If you prefer the look of salt, place the container in a sunny location, and the salts in the clay will leach out, leaving a white patina.

Some General Guidelines When Choosing Containers for Container Gardening

Here are some tips and ideas to keep in mind when choosing garden containers:

  • Decorative pots without drainage holes are unsuitable for container gardening. At least four drainage holes are recommended in the bottom of each container. Don’t despair if there are no holes in a container you absolutly love. Holes are easily drilled into a container.
  • Mix and match your pots to get a diverse look and add interest to your container garden. Just as in home decorating, your container garden can reflect a decorating style. It can be traditional, Tuscan, contemporary or one of many other styles. Think of the look you are trying to achive when you are selecting your garden containers.
  • Dark colored containers absorb heat which could possibly damage the plant roots. If you do use dark colored pots, placing them in shaded areas will help to keep them cooler and protect delicate plant roots.
  • Consider location and mobility when choosing a container. Choose containers of suitable weight if the plant is going to be moved often or hung from an eave or window.
  • Garden containers come in all shapes and sizes, tall and thin, short and long and everything in between. We will discuss this in more detail as we consider individual plantings.

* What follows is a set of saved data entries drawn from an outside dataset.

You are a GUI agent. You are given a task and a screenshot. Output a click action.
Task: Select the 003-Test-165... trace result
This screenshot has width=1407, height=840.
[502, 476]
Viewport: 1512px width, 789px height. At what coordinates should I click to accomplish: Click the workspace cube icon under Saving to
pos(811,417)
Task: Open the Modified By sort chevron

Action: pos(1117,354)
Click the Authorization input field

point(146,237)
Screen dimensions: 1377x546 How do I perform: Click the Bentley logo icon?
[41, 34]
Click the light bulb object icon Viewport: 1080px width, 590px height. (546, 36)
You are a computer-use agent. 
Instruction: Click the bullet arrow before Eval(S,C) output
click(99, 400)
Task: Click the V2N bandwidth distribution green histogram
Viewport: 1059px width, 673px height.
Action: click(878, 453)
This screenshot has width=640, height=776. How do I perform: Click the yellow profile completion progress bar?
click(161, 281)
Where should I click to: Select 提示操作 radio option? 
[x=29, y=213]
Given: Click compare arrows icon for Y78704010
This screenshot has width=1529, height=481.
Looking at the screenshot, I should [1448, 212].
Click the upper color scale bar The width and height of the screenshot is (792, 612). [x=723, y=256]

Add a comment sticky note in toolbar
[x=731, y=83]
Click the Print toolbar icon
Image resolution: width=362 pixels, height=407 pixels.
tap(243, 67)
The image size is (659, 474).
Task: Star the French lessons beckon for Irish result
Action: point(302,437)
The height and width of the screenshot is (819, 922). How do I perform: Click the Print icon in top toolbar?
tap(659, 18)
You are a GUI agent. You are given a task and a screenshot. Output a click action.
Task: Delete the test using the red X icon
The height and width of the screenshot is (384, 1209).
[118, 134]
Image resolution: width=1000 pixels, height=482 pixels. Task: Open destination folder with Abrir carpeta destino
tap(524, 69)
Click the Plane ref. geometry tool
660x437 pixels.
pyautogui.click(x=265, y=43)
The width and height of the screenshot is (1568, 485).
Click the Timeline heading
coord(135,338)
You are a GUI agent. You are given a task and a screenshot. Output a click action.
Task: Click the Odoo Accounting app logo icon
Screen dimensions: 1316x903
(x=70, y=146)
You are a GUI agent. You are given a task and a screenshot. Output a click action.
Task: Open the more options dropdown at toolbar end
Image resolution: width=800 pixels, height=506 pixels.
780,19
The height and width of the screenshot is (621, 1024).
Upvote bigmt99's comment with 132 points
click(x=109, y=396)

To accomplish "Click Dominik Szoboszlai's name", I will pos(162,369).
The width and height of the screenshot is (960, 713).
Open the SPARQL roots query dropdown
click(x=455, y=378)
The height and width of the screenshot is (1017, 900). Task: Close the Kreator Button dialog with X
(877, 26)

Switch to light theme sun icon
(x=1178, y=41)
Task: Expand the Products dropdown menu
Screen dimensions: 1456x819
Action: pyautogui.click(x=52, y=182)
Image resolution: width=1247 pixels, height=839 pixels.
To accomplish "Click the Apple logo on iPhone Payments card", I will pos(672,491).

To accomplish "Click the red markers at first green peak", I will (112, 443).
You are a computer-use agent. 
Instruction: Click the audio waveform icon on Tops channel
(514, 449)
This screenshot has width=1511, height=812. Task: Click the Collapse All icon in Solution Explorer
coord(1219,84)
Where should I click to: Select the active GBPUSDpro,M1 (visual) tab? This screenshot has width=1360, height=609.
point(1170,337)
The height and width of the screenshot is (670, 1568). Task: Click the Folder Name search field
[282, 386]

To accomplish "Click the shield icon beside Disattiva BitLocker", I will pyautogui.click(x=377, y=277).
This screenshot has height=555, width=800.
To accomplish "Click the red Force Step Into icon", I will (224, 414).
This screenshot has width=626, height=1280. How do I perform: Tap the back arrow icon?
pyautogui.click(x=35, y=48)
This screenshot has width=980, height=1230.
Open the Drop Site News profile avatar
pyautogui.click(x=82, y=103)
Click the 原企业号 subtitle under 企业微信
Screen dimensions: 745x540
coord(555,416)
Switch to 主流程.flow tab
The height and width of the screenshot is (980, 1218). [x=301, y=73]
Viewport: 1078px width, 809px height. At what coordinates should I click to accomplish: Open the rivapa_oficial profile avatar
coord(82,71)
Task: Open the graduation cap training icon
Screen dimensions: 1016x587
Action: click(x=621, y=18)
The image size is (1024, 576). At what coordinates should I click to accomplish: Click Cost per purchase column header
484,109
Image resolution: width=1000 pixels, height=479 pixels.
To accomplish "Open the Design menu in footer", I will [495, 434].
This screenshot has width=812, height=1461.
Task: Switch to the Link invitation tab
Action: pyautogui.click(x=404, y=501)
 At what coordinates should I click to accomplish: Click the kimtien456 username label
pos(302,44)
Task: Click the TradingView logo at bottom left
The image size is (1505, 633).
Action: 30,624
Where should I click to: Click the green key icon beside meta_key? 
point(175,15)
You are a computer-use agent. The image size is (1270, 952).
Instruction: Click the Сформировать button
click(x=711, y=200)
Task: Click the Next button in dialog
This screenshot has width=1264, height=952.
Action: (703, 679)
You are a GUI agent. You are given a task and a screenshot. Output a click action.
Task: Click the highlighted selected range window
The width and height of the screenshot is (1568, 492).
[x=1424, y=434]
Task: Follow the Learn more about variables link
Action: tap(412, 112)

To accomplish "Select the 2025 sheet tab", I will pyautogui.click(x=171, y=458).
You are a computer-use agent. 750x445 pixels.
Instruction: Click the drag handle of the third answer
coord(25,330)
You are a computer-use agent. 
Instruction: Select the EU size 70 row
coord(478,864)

All Garden Containers Have Advantages and Disadvantages

When it comes to choosing containers for container gardening, most of it will probably be done for aesthetic reasons. Most of us have preferences whether it be terra cotta, wood, or plastic. We are led by stlye, cost and ease of maintenance. Whatever you decide, be sure to look at the pluses and minuses of various garden containers. Choose the attributes that are important to you, whether it is beauty, price or ease of maintenance and make your choices from there in order to be happy and at ease with your container garden.